(Beginning of Input data)

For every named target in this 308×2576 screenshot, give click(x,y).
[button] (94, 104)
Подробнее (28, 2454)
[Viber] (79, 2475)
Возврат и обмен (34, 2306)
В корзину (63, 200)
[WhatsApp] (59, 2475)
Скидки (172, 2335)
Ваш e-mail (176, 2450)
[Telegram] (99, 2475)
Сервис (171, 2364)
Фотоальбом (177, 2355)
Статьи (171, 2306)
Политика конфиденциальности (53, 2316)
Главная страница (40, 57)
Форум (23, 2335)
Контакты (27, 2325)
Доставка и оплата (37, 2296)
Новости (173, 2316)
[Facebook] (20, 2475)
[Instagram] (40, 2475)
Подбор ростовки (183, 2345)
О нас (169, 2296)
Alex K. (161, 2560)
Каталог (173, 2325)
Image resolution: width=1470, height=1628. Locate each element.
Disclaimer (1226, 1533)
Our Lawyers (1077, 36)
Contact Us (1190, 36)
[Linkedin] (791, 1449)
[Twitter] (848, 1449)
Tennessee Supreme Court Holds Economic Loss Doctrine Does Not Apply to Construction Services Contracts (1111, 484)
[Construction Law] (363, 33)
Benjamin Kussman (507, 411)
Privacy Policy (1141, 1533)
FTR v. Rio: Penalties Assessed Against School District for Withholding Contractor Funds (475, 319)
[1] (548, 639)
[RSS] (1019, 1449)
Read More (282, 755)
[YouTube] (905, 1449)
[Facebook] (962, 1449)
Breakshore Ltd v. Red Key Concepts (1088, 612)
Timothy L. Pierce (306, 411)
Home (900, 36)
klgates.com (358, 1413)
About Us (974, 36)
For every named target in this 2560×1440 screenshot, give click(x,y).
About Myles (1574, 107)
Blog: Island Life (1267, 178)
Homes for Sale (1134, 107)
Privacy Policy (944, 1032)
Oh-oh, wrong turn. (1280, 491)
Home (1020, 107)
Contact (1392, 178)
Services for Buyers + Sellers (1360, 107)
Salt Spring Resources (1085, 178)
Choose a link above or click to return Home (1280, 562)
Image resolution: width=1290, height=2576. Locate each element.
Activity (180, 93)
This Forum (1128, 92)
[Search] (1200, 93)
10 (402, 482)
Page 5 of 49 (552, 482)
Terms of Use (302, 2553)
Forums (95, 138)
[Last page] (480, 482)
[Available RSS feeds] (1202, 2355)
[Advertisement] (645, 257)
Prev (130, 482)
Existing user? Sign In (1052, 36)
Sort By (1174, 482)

(End of Input data)

Work to complete:
Write out every entry exactly as given.

Answer area:
For every named target in this 308×2576 screenshot, give click(x,y).
[button] (94, 104)
Подробнее (28, 2454)
[Viber] (79, 2475)
Возврат и обмен (34, 2306)
В корзину (63, 200)
[WhatsApp] (59, 2475)
Скидки (172, 2335)
Ваш e-mail (176, 2450)
[Telegram] (99, 2475)
Сервис (171, 2364)
Фотоальбом (177, 2355)
Статьи (171, 2306)
Политика конфиденциальности (53, 2316)
Главная страница (40, 57)
Форум (23, 2335)
Контакты (27, 2325)
Доставка и оплата (37, 2296)
Новости (173, 2316)
[Facebook] (20, 2475)
[Instagram] (40, 2475)
Подбор ростовки (183, 2345)
О нас (169, 2296)
Alex K. (161, 2560)
Каталог (173, 2325)
Image resolution: width=1470, height=1628. Locate each element.
Disclaimer (1226, 1533)
Our Lawyers (1077, 36)
Contact Us (1190, 36)
[Linkedin] (791, 1449)
[Twitter] (848, 1449)
Tennessee Supreme Court Holds Economic Loss Doctrine Does Not Apply to Construction Services Contracts (1111, 484)
[Construction Law] (363, 33)
Benjamin Kussman (507, 411)
Privacy Policy (1141, 1533)
FTR v. Rio: Penalties Assessed Against School District for Withholding Contractor Funds (475, 319)
[1] (548, 639)
[RSS] (1019, 1449)
Read More (282, 755)
[YouTube] (905, 1449)
[Facebook] (962, 1449)
Breakshore Ltd v. Red Key Concepts (1088, 612)
Timothy L. Pierce (306, 411)
Home (900, 36)
klgates.com (358, 1413)
About Us (974, 36)
For every named target in this 2560×1440 screenshot, give click(x,y).
About Myles (1574, 107)
Blog: Island Life (1267, 178)
Homes for Sale (1134, 107)
Privacy Policy (944, 1032)
Oh-oh, wrong turn. (1280, 491)
Home (1020, 107)
Contact (1392, 178)
Services for Buyers + Sellers (1360, 107)
Salt Spring Resources (1085, 178)
Choose a link above or click to return Home (1280, 562)
Image resolution: width=1290, height=2576. Locate each element.
Activity (180, 93)
This Forum (1128, 92)
[Search] (1200, 93)
10 (402, 482)
Page 5 of 49 (552, 482)
Terms of Use (302, 2553)
Forums (95, 138)
[Last page] (480, 482)
[Available RSS feeds] (1202, 2355)
[Advertisement] (645, 257)
Prev (130, 482)
Existing user? Sign In (1052, 36)
Sort By (1174, 482)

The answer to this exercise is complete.